At any given moment, the Emmanuel vs Coburn debate would be a toss-up dependent on the public preferences. Which would you prefer? Medicine distributed with a lower mean and smaller variance or with a higher mean and a wider variance? One could make a good case for either.

But over time cumulative effectiveness must favor Coburn’s approach. A higher rate of innovation, compounding over the years, will eventually produce treatment outcomes which will dominate gains from redistribution. Emmanuel calls the American medical system the “The Perfect Storm of Overutilization”. It is doubtless highly inefficient and in many cases, especially in Medicare reimbursement, immensely corrupt. But it is also responsible for most of the medical innovation in the world.

Obviously some kind of balance has to be struck.   It cannot be all redistribution, nor can it be all innovation.  But without innovation there will be nothing to redistribute.  The effect of innovation can be quite dramatic.

One of the small towns near the Dannemora State Prison made notorious by the recent jail break is Lake Saranac. It was once the tuberculosis treatment center of the United States. “Between 1873 and 1945, Saranac Lake, New York became a world-renowned center for the treatment of tuberculosis, using a treatment that involved exposing patients to as much fresh air as possible under conditions of complete bed-rest. In the process, a specific building type, the ‘Cure Cottage'”.

Philippine president Manuel Quezon, who suffered from tuberculosis died there in 1944. “Quezón suffered from tuberculosis and spent his last years in hospitals, as at a Miami Beach Army hospital in April 1944. That summer, he was at a “cure cottage” in Saranac Lake, New York, where he died on August 1, 1944.”  It was state of the art for 1943.  For those who could afford it the best bet was to go than Lake Saranac.  There were similar sanatoria in Europe, such as in Davos, the site of Thomas Mann’s novel Magic Mountain. But even the best 1943 state of the art treatment was of limited effectiveness.

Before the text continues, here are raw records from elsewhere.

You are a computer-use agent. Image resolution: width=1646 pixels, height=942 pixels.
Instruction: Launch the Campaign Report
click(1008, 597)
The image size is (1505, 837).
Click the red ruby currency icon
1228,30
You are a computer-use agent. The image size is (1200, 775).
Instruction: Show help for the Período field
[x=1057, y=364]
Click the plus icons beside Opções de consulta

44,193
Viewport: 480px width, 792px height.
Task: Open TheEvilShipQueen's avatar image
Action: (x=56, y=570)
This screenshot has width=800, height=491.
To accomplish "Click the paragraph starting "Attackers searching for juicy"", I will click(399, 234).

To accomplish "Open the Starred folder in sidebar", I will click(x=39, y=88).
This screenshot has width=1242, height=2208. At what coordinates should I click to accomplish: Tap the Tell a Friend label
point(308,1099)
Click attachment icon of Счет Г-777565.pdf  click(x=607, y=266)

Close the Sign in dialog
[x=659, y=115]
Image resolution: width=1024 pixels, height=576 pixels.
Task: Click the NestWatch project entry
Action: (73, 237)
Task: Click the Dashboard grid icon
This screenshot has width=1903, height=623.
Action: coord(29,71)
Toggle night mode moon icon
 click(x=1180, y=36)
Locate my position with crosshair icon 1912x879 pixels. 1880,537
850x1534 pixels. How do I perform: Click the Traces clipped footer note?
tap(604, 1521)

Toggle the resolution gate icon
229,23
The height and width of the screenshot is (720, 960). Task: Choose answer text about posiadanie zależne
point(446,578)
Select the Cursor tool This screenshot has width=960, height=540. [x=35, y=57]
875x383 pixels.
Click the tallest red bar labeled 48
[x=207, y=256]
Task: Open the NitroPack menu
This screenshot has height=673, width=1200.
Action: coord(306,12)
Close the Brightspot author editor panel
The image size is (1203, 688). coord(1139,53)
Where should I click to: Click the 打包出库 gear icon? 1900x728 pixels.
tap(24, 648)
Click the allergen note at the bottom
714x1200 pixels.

Then in 1944 streptopmycin was invented, revolutionizing the treatment for tuberculosis.  By the mid 1950s the cottages were gone.

You can tour the cottages today and visit the rooms which patients had to occupy for years.  It’s now something of a museum, an artifact of outdated technology.  “At the height of need, half of all Saranac Lake residences were caring for tuberculosis patients. In the early days, this was as simple as providing meals, housekeeping, and porch space for patients. But as the treatment was studied and refined, doctors collaborated with architects to develop the elements which had proven themselves to be important to the patient’s progress. Windows were expanded and screened, railings were solidified to block the wind, and doors were widened to allow patients in all stages of mobility to go in and out of doors as needed.”

Lake Saranac was, as the tour site explains, the “model of a caring, and curing, community”. If good intentions could restore health, then no one would have failed to get better. Yet the fact remained that the cure cottages were ultimately an ineffective approach. The benefits from a single innovation did more good for tuberculosis than all the cure cottages in the world.

In a manner of speaking the philosophical difference between the two doctors reflects the debate within the larger society.  It mirrors the relative priorities between the Left and the Conservatives.  It illustrates the irony of the nomenclature.  The Left likes to think of itself as being on the side of the future.  And Conservatives often identify themselves with the preservation of traditional values.  But the relative emphasis each puts on freedom and innovation often reverses these qualifiers.  In a very real sense the Left is also the party of the past and Conservatives, because of their fondness for laxer state control, are very often the party of the future.